▸ How to complete this task:
Write out each line from the data below that includes the word "agent".

*** Data excerpts ***

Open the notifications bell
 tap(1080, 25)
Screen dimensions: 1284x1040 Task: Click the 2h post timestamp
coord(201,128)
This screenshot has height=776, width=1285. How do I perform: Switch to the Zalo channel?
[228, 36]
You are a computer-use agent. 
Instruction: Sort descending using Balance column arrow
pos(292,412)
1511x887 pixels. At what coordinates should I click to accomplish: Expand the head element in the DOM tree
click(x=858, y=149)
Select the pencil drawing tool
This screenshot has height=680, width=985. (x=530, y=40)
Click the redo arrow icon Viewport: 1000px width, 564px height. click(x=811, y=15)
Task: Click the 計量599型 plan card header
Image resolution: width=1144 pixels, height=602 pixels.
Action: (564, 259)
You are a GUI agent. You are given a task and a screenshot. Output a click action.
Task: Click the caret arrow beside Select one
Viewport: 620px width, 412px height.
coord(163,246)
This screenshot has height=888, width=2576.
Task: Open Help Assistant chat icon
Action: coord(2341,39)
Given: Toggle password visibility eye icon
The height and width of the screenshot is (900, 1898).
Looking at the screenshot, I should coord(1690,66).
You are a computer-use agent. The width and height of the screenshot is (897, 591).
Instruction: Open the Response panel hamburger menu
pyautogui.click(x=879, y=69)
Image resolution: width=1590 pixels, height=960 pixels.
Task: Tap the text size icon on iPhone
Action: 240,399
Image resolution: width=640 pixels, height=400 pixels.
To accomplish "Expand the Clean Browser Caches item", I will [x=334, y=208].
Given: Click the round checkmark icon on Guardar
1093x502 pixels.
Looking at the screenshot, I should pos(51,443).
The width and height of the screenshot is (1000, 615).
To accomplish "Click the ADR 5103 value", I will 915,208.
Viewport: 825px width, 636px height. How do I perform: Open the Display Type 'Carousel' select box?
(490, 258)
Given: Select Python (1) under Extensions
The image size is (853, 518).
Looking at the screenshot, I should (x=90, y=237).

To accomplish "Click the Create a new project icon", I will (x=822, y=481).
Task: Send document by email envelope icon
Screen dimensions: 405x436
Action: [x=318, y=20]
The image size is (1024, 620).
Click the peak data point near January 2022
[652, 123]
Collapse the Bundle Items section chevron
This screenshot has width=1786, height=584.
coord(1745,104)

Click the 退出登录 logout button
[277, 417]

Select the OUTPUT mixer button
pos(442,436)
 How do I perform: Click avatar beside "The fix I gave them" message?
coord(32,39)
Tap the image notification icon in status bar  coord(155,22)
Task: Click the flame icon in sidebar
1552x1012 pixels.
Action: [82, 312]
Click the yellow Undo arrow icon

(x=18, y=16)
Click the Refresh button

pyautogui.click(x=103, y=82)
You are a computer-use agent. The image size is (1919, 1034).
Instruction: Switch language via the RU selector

*** End of Data excerpts ***

▸ Task solution:
You are a computer-use agent. 
You are a GUI agent. You are given a task and a screenshot. Output a click action.
You are a computer-use agent. The width and height of the screenshot is (897, 591).
You are a computer-use agent. The image size is (1919, 1034).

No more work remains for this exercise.